→ Verilen metin:
▬▬▬
Necaşi, Cafer'in anlattıklarını dikkatle dinledi. Cafer sözünü bitirdiğinde bu defa da, ilk huzura girdiklerinde "niçin değişik bir selâm verdiklerini ve secde etmediklerini" sordu. Cafer bu soruya da şöyle cevap verdi:
"Bu selâm bize Peygamberimizin öğrettiği bir selâmdır. Bu selâm cennet ehlinin selâmıdır. Biz de sizi cennet ehlinin selâmı ile selâmladık. Secdeye gelince; biz mü'minler, Allah'tan başka kimseye secde etmekten Allah'a sığınırız."
Cafer sözünü bitirdiğinde ortalığı bir sessizlik kapladı. Ne Mekkeli müşriklerin diyecekleri bir şeyleri vardı, ne de Necaşi'nin adamlarının. Cafer'in anlattıklarından Necaşi'nin çok etkilendiği görülüyordu. Necaşi, Cafer'e sordu:
"Bana anlatacağın başka bir şey var mı?"
Cafer:
"Var." dedi ve Meryem sûresini okumaya başladı:
"Kâf, Hâ, Yâ, Ayn, Sâd. Rabbinin, Zekeriyya kuluna rahmetinin anılmasıdır. Hani o, gizli bir sesle Rabbine niyaz etmişti. Rabbim! dedi, benden (vücudumdan) kemiklerim zayıfladı, saçım başım ağardı. Ve ben, Rabbim, sana ettiğim dua sayesinde hiç bedbaht olmadım."(1) Cafer, Meryem sûresini okumaya devam ederek, devamındaki âyet–i kerimelerde Zekeriyya Aleyhisselâm'ın evlat sahibi olması, sonra İsa Aleyhisselâm'ın babasız olarak Hazreti Meryem'den doğumunu anlattı.
Cafer, Meryem sûresini okurken, dinleyenler arasında duygulu anlar yaşandı. Başta Necaşi olmak üzere, huzurda bulunan rahipler o kadar duygulanmışlardı ki gözlerinden akan yaşlara engel olamadılar. Bu hususta şöyle bir rivayet vardır:
"Necaşi o derece duygulanıp ağlamıştır ki, gözyaşları sakalını ıslatmıştır."
▬▬▬
→ Görev yönergesi: Necaşi ile Cafer'in konuşmasını anlatan metnin "Cafer sözünü bitirdiğinde ortalığı" ifadesinden "Meryem'den doğumunu anlattı." ifadesine kadar olan kısmını hiç değiştirmeden geri ver.

→ Verilen malzeme:
▬▬▬
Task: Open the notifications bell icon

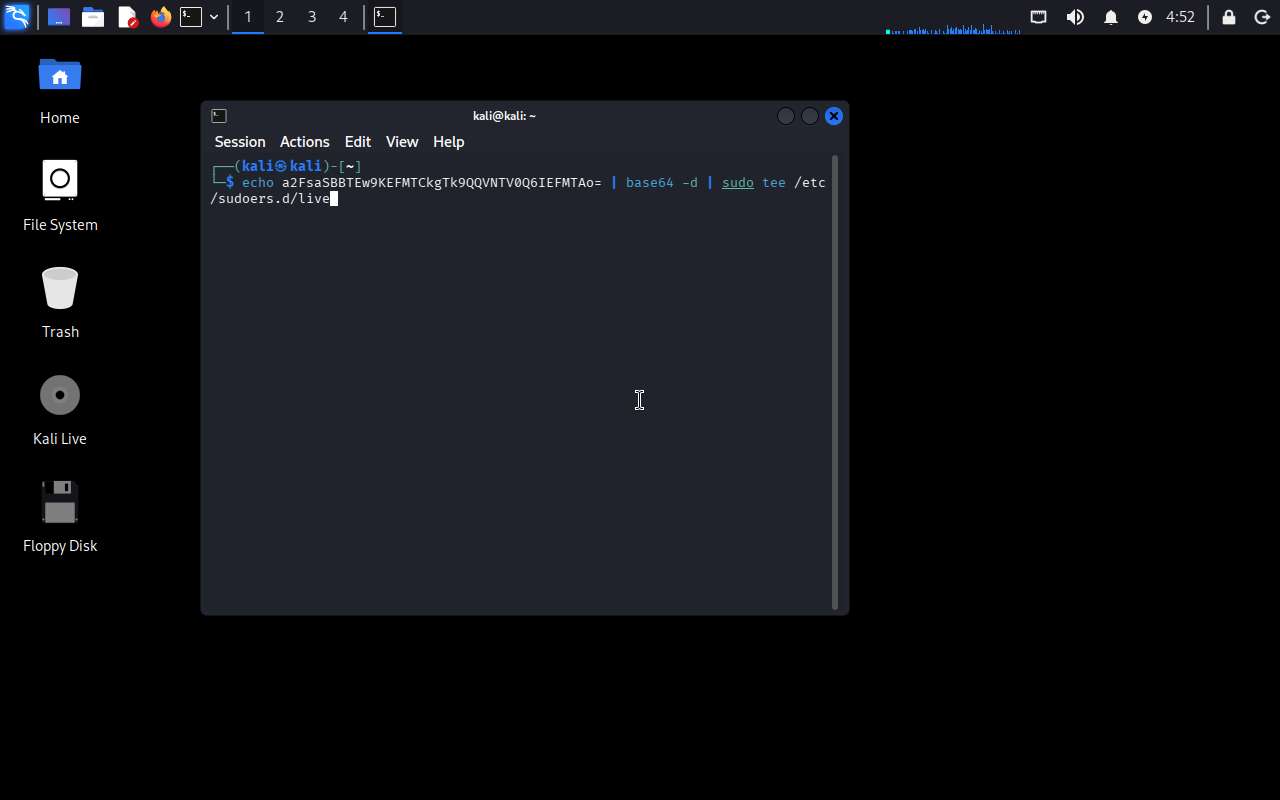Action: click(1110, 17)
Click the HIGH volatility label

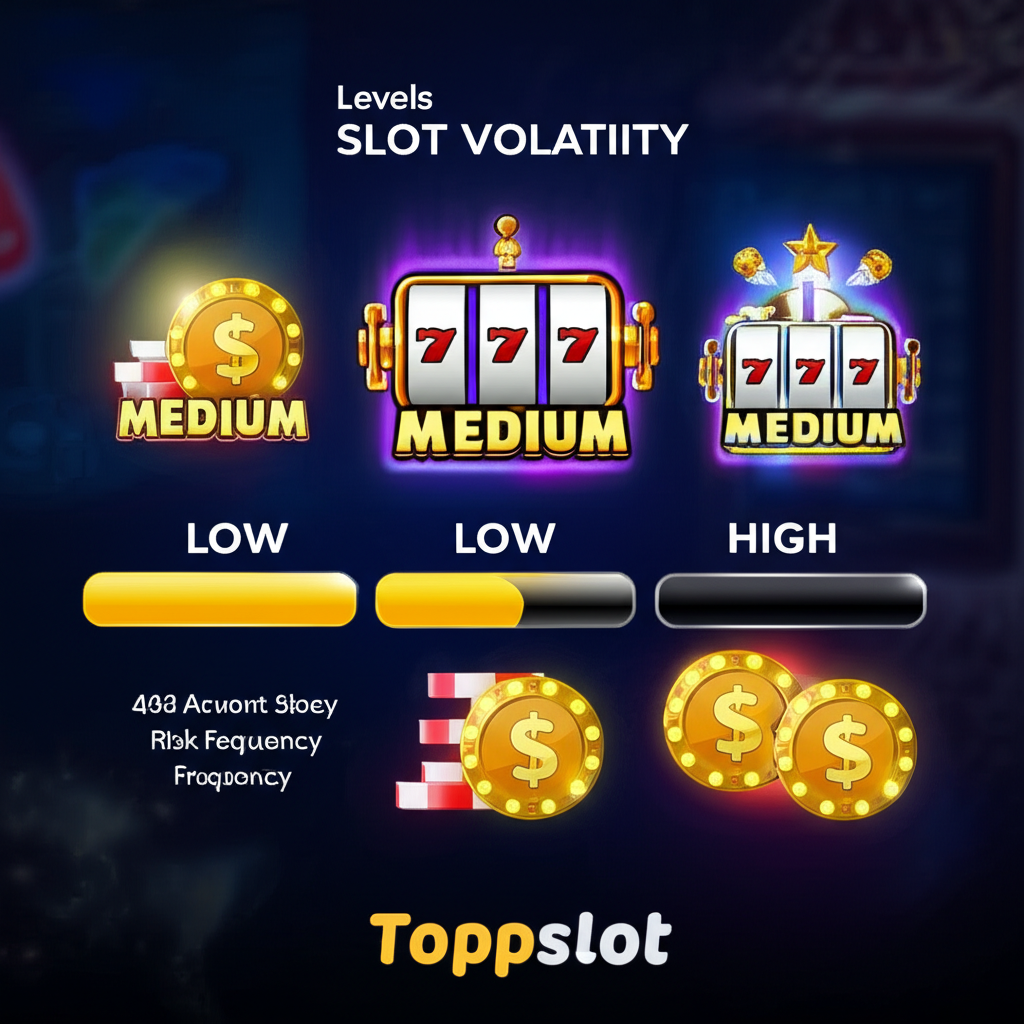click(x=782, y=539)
▬▬▬
→ Görev çözümü:
Cafer sözünü bitirdiğinde ortalığı bir sessizlik kapladı. Ne Mekkeli müşriklerin diyecekleri bir şeyleri vardı, ne de Necaşi'nin adamlarının. Cafer'in anlattıklarından Necaşi'nin çok etkilendiği görülüyordu. Necaşi, Cafer'e sordu:
"Bana anlatacağın başka bir şey var mı?"
Cafer:
"Var." dedi ve Meryem sûresini okumaya başladı:
"Kâf, Hâ, Yâ, Ayn, Sâd. Rabbinin, Zekeriyya kuluna rahmetinin anılmasıdır. Hani o, gizli bir sesle Rabbine niyaz etmişti. Rabbim! dedi, benden (vücudumdan) kemiklerim zayıfladı, saçım başım ağardı. Ve ben, Rabbim, sana ettiğim dua sayesinde hiç bedbaht olmadım."(1) Cafer, Meryem sûresini okumaya devam ederek, devamındaki âyet–i kerimelerde Zekeriyya Aleyhisselâm'ın evlat sahibi olması, sonra İsa Aleyhisselâm'ın babasız olarak Hazreti Meryem'den doğumunu anlattı.